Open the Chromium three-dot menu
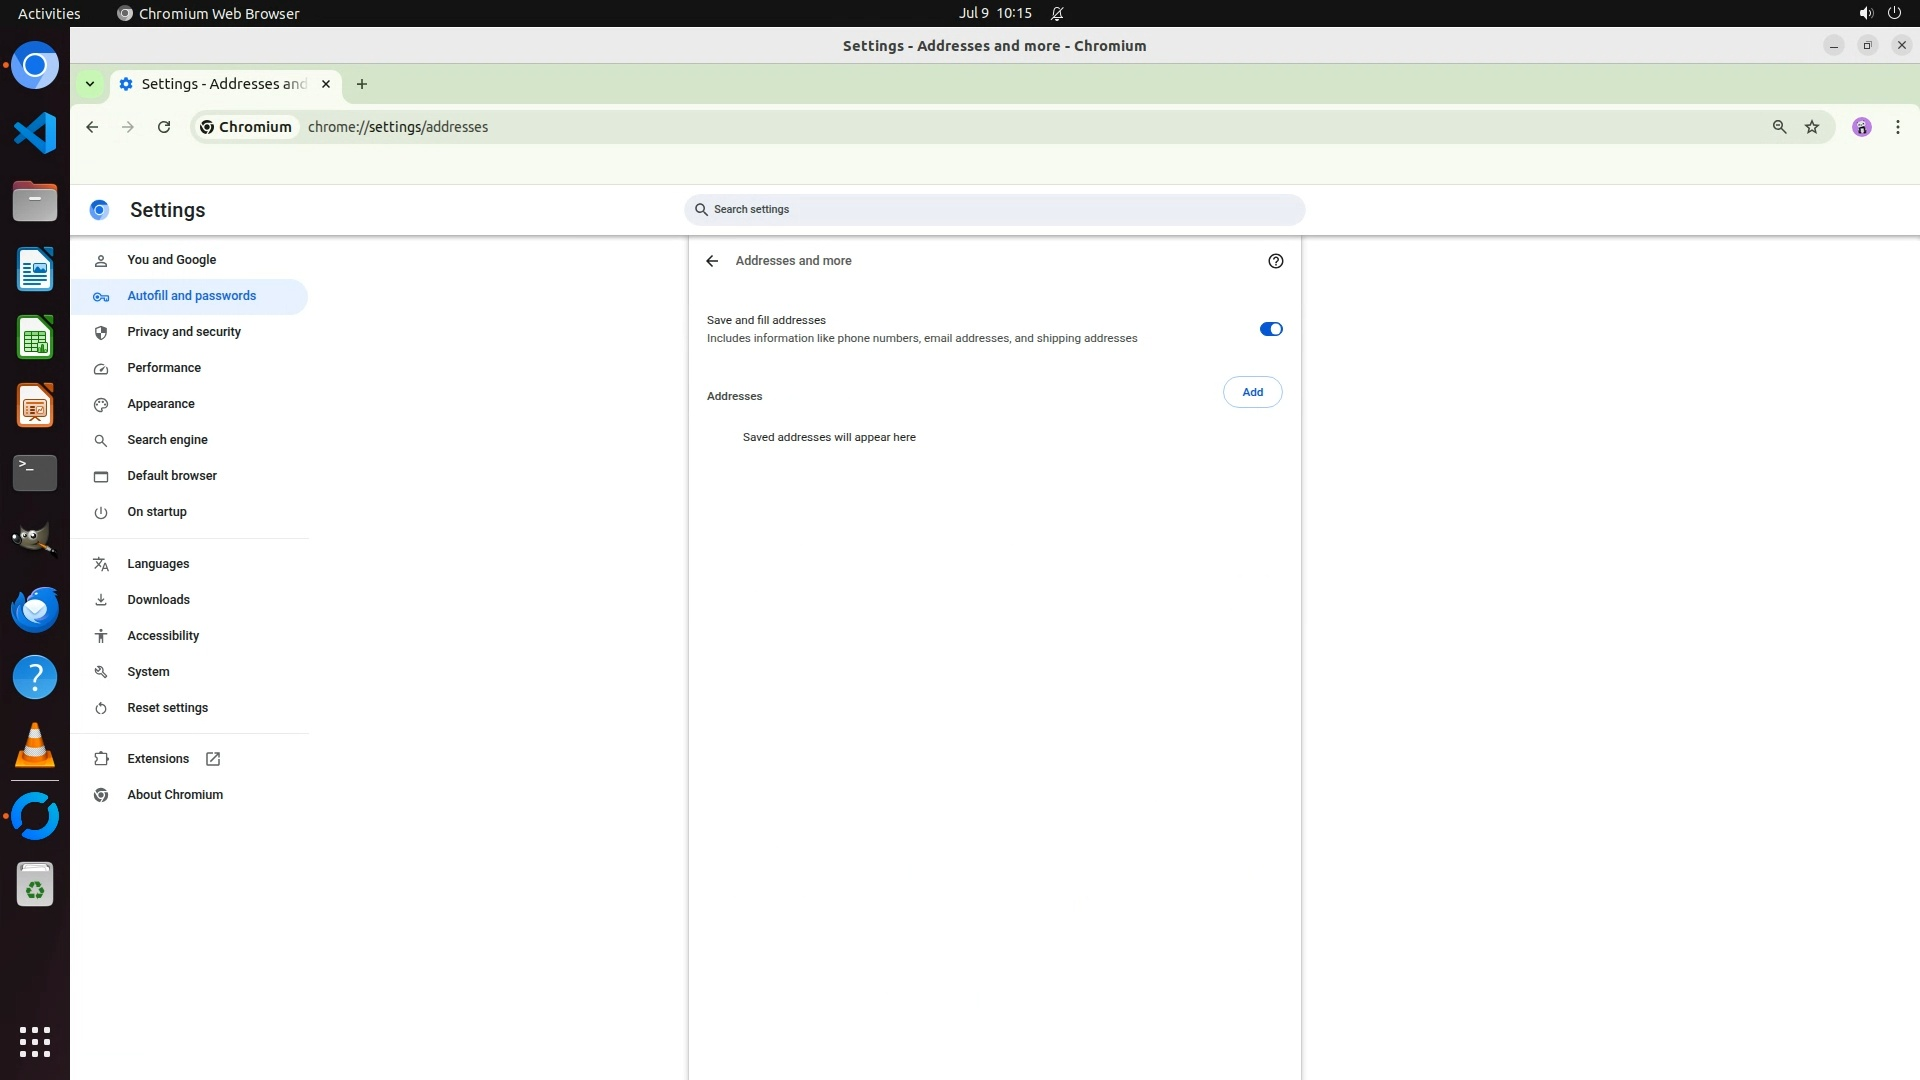click(1897, 127)
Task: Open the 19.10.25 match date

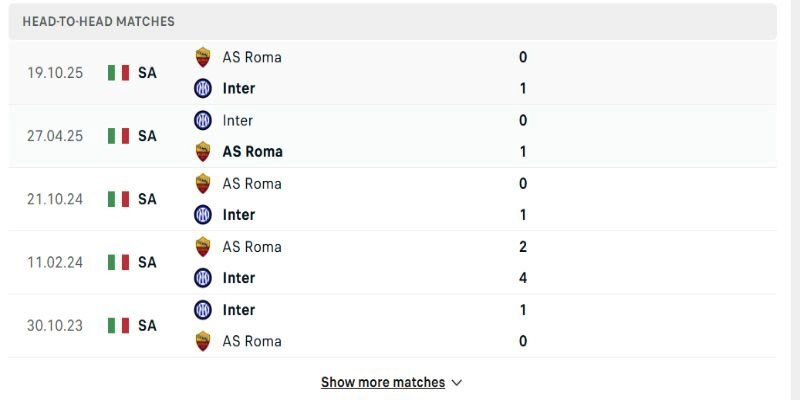Action: 53,73
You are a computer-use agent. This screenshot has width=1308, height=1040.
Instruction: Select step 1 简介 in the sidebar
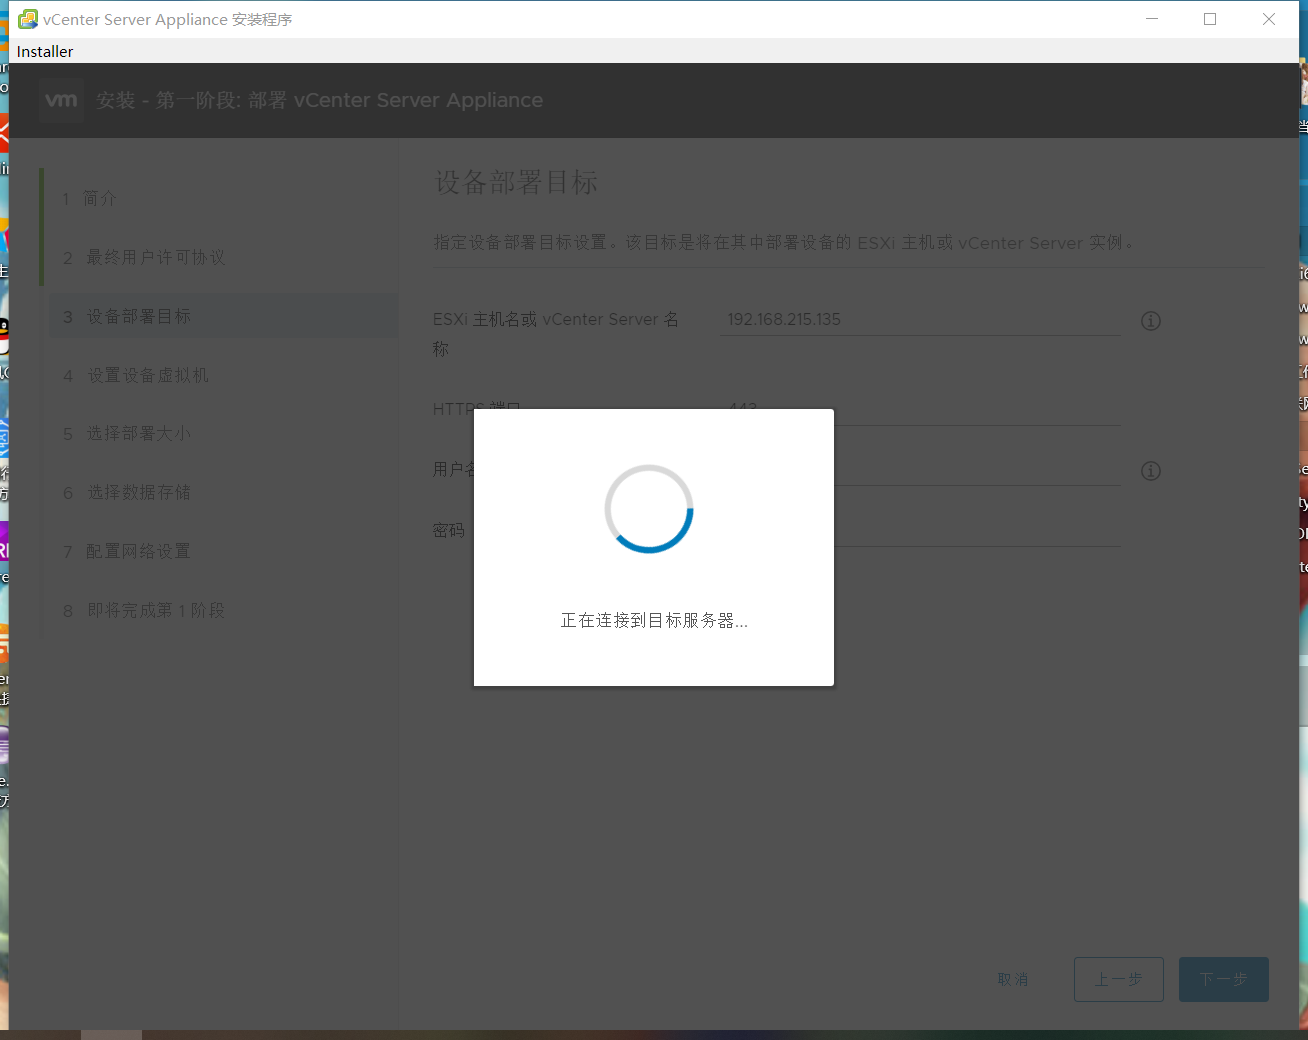coord(100,198)
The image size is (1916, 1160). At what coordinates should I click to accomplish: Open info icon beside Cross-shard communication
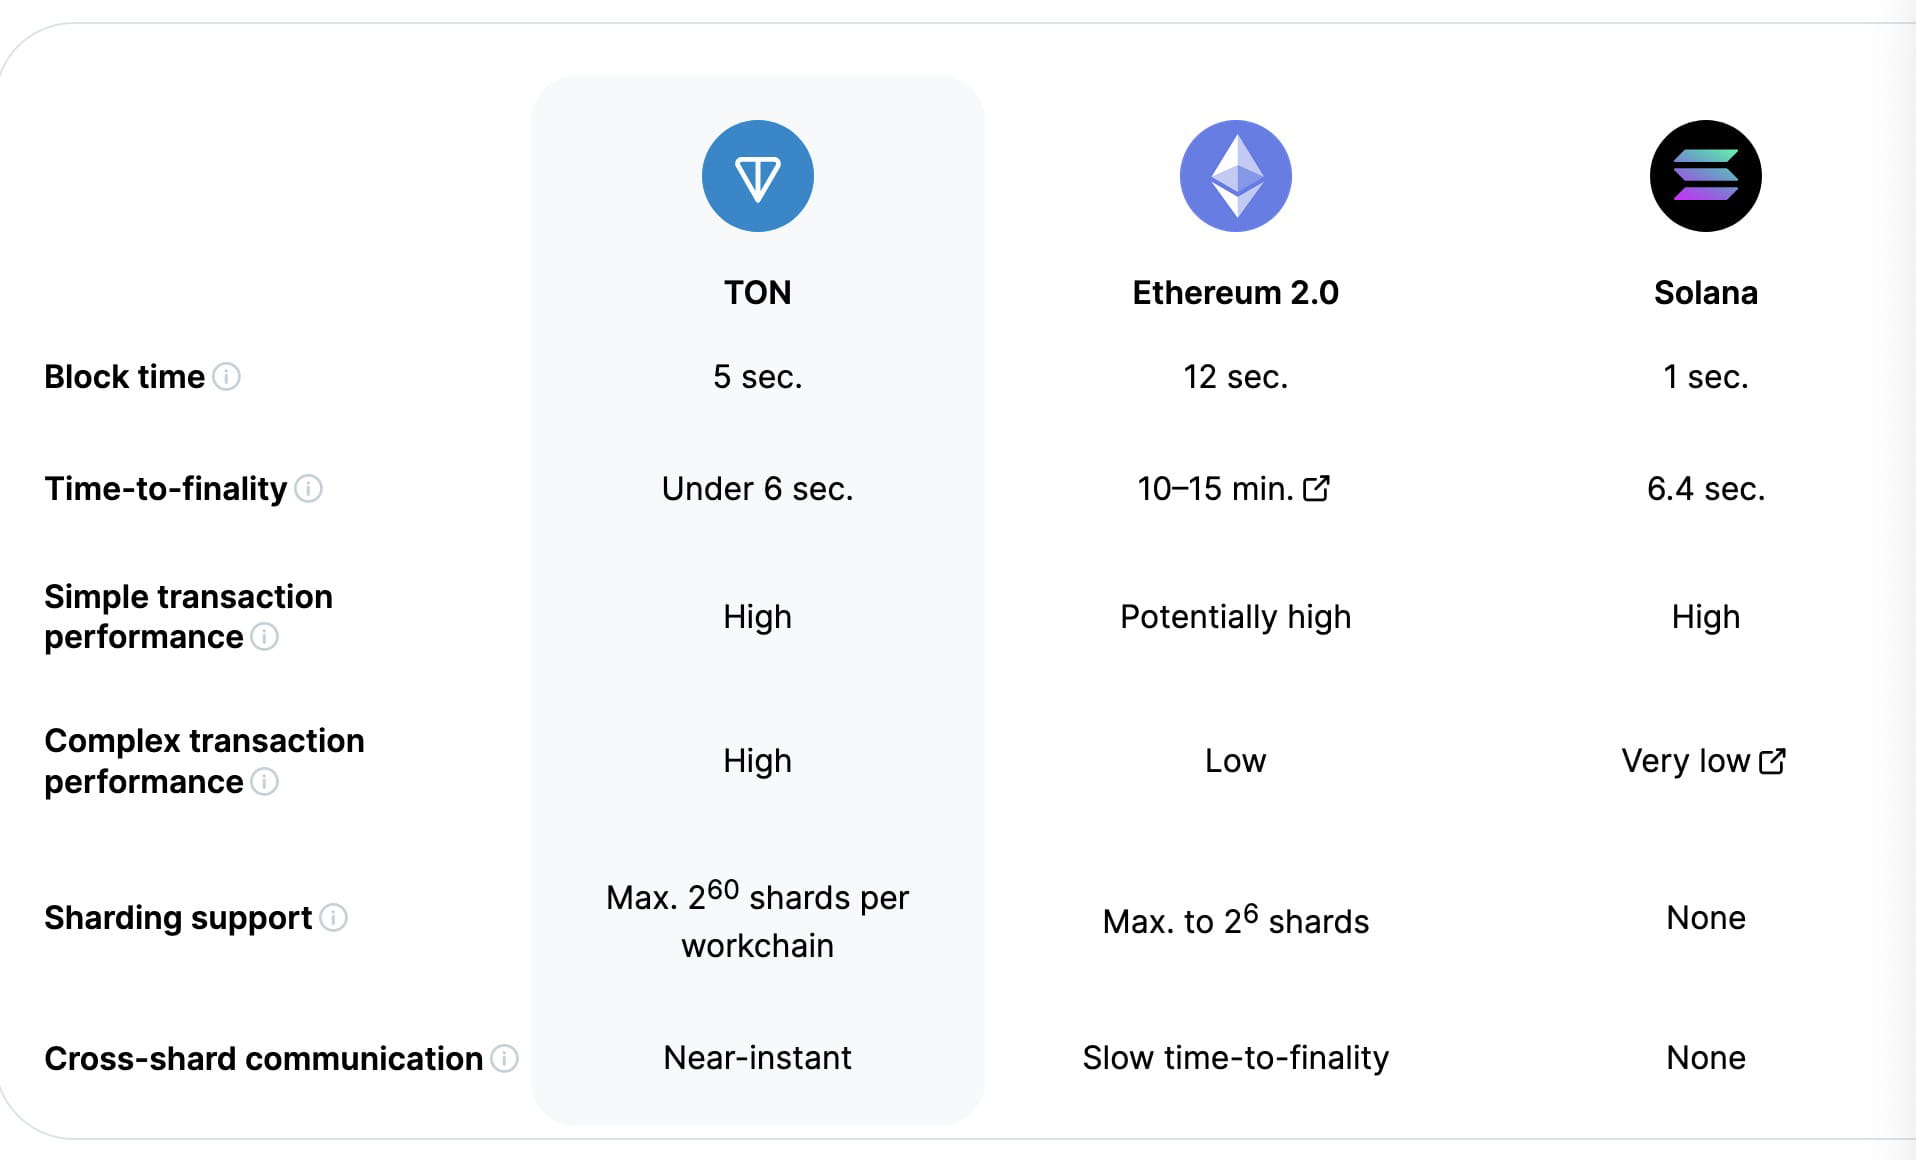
---*---
--- Indicazioni e requisiti ---
Puoi riportare tutte le righe dei record sopra come elenco numerato, omettendo le righe vuote e lasciando fuori le immagini?

--- Risultato esercizio ---
1. Open the Chromium three-dot menu
2. click(1897, 127)
3. Task: Open the 19.10.25 match date
4. Action: 53,73
5. You are a computer-use agent. This screenshot has width=1308, height=1040.
6. Instruction: Select step 1 简介 in the sidebar
7. coord(100,198)
8. The image size is (1916, 1160). At what coordinates should I click to accomplish: Open info icon beside Cross-shard communication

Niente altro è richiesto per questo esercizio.